On 28 December, 2018, the Internal Revenue Service clarified earlier informal guidance concerning the extent to which businesses may deduct charitable contributions that result in the business receiving state or local tax credits.  See Rev. Proc. 2019-12.  


The issue stems from the government’s attempts to stymie high-tax states that have attempted to “work around” the limit imposed on individual deductions for state and local taxes by the 2017 Tax Cuts and Jobs Act (TCJA).

The TCJA limits individual itemized deductions for all state taxes (income, property, sales) to $10,000, beginning in 2018.  Under prior law, such deductions were unlimited.  The new limitations adversely affect taxpayers in high tax states.  A number of such states have reacted by considering or enacting provisions that would effectively convert the taxes to forms of levies that remain fully deductible.

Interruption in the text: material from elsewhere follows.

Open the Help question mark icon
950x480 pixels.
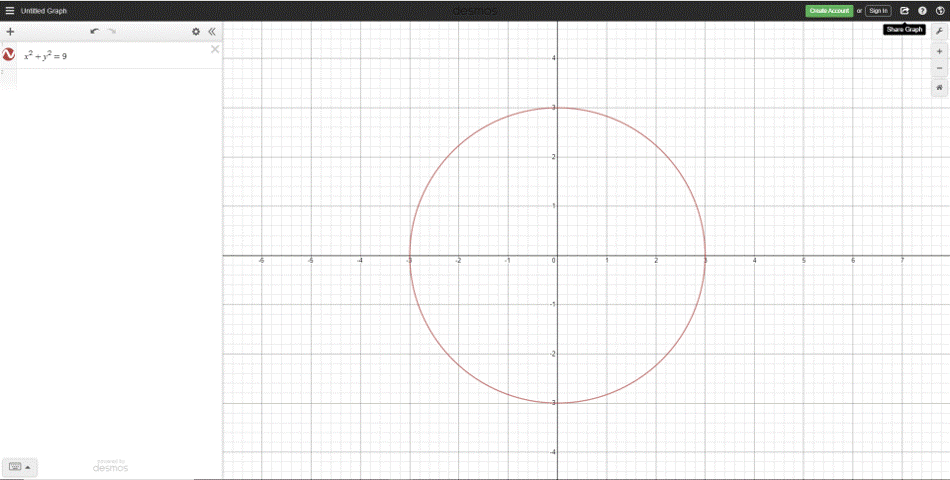(922, 11)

The primary focus of “workaround” legislation has been to create state or local charitable entities to which individual taxpayers may contribute.  Taxpayers get an income or property tax credit for the contributions.  The states maintain that the contributions are fully deductible for federal income tax purposes as charitable contributions.  New Jersey’s law includes the charitable contribution workaround strategy, as do New York, Oregon, and Connecticut.  The effect is to create a full federal deduction for the taxes by converting them to charitable contributions.

The IRS responded with proposed regulations denying most such deductions.  The proposed regulations address not only state and local charitable organizations, but all charities, and hold that any time a tax credit is given in return for a contribution, the deduction for the contribution must be reduced by the credit.  An exception is included for credits that do not exceed 15% of the contribution.  Contributions that result in a dollar-for-dollar state tax deduction (as opposed to a tax credit) are also permissible.  

However, questions rapidly arose as to the treatment of such contributions made by businesses, as opposed to individuals.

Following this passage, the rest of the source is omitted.